> **Excerpt to read**:
********

By Natalie Gubbay
Forget 2020 — we’re already in the midst of a contentious presidential election, and this time, there’s only one candidate.
The University of Colorado Board of Regents recently announced Mark Kennedy, former businessman and U.S. House Representative from Minnesota, as their sole nominee to replace Bruce Benson as University of Colorado president. The move immediately drew backlash both from those who consider Kennedy an inappropriate fit and also those who were shocked that only one finalist was offered. A petition, written collaboratively by CU students and faculty, argued that “it does not seem that the Regents have succeeded in their pledge to ‘promote and uphold the principles of ethics, integrity, transparency, and accountability,’” and asks that his nomination be withdrawn.
The petition also voiced concerns over Kennedy’s voting record and questioned his commitment to prioritizing diversity and inclusion at CU — as a representative, Kennedy voted twice against marriage equality and against grants for universities serving primarily Black and Latinx students. The petition states that “CU needs a leader in diversity, not a follower,” and worries that “Mr. Kennedy’s community work shows no evidence of a broad commitment to public higher education.” During his time in the House of Representatives, Kennedy received a score of 7 percent by the American Civil Liberties Union on his record for civil rights policies. The Denver Post called his attempt to renounce his anti-LGBT and anti-abortion history “unconvincing” and the regents’ nomination decision “flabbergasting.”

********

> **Extracted data**:
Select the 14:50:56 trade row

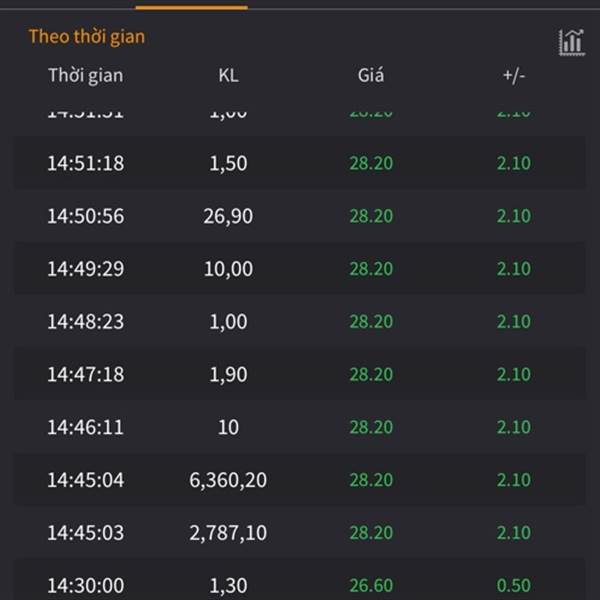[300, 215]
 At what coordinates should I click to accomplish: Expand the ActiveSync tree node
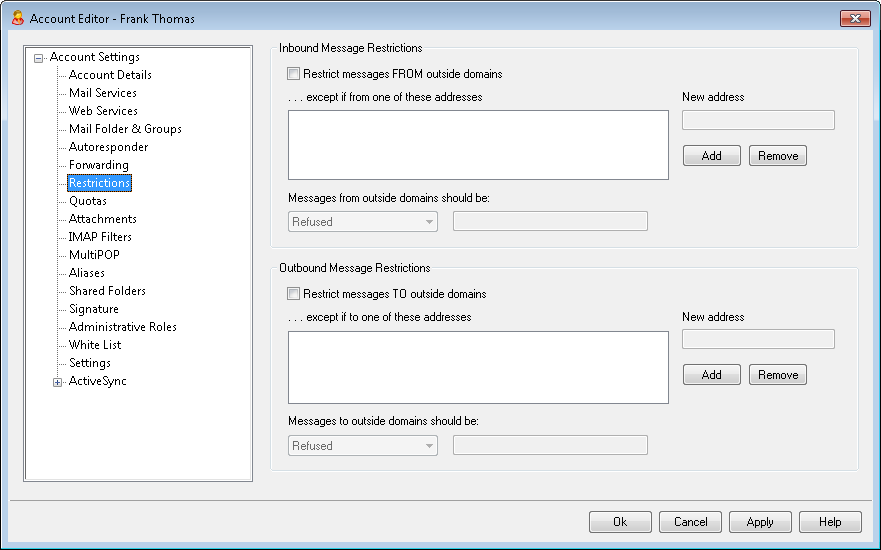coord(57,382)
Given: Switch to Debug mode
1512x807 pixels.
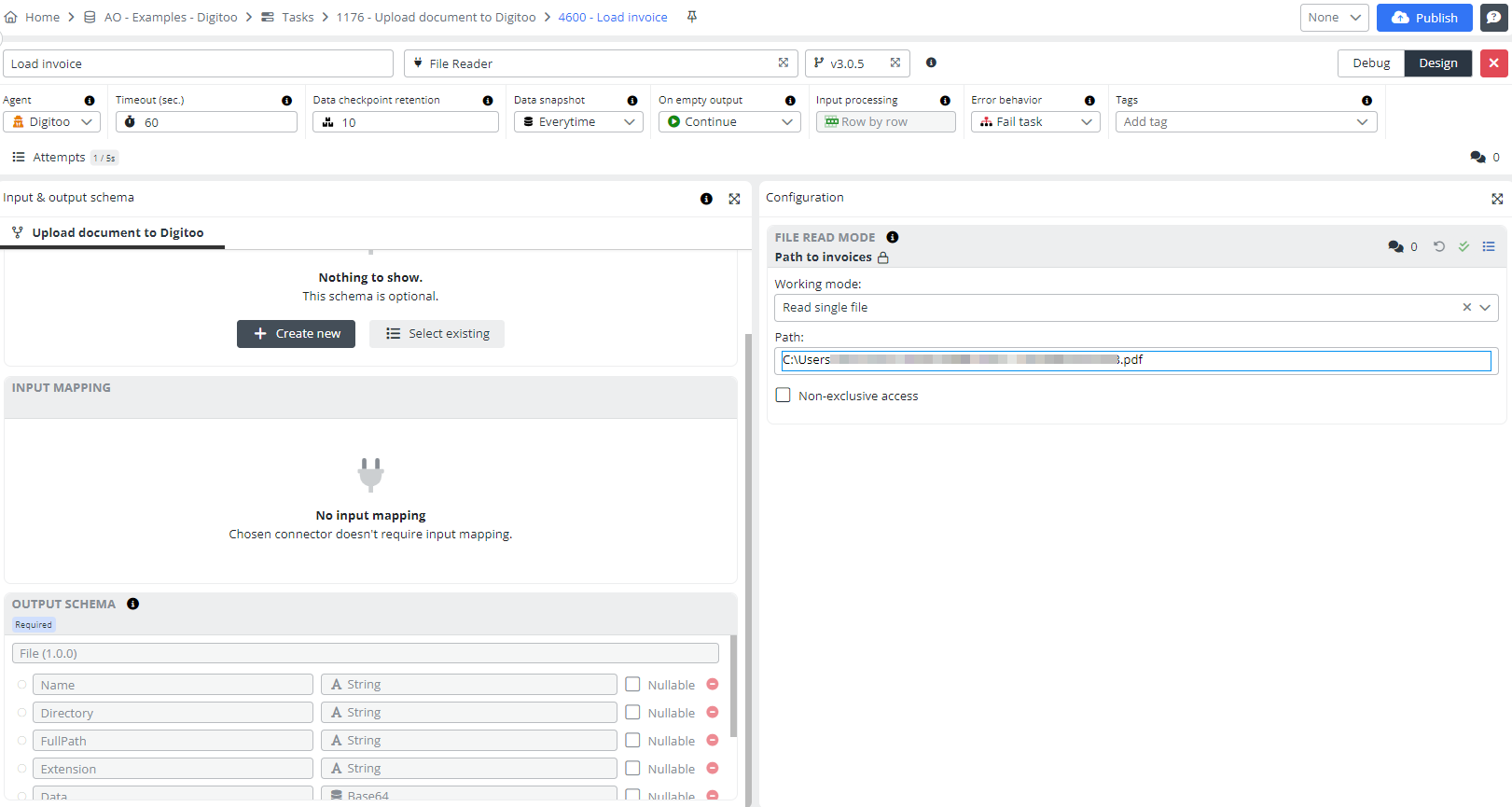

********

> **Questions on the material**:
**a.** Answer these questions using the article on the CU presidential nomination, one answer per line:
(i) Whom would Mark Kennedy replace as University of Colorado president?
(ii) What score did the American Civil Liberties Union give Kennedy on his record for civil rights policies?
(iii) Which word did The Denver Post use for the regents' nomination decision?
**b.** Duplicate the part of the article on the CU presidential nomination starting with "By Natalie Gubbay" and going on through "nomination be withdrawn.".

> **Task-by-task answers**:
**a.**
(i) Bruce Benson
(ii) 7 percent
(iii) "flabbergasting"

**b.**
By Natalie Gubbay
Forget 2020 — we’re already in the midst of a contentious presidential election, and this time, there’s only one candidate.
The University of Colorado Board of Regents recently announced Mark Kennedy, former businessman and U.S. House Representative from Minnesota, as their sole nominee to replace Bruce Benson as University of Colorado president. The move immediately drew backlash both from those who consider Kennedy an inappropriate fit and also those who were shocked that only one finalist was offered. A petition, written collaboratively by CU students and faculty, argued that “it does not seem that the Regents have succeeded in their pledge to ‘promote and uphold the principles of ethics, integrity, transparency, and accountability,’” and asks that his nomination be withdrawn.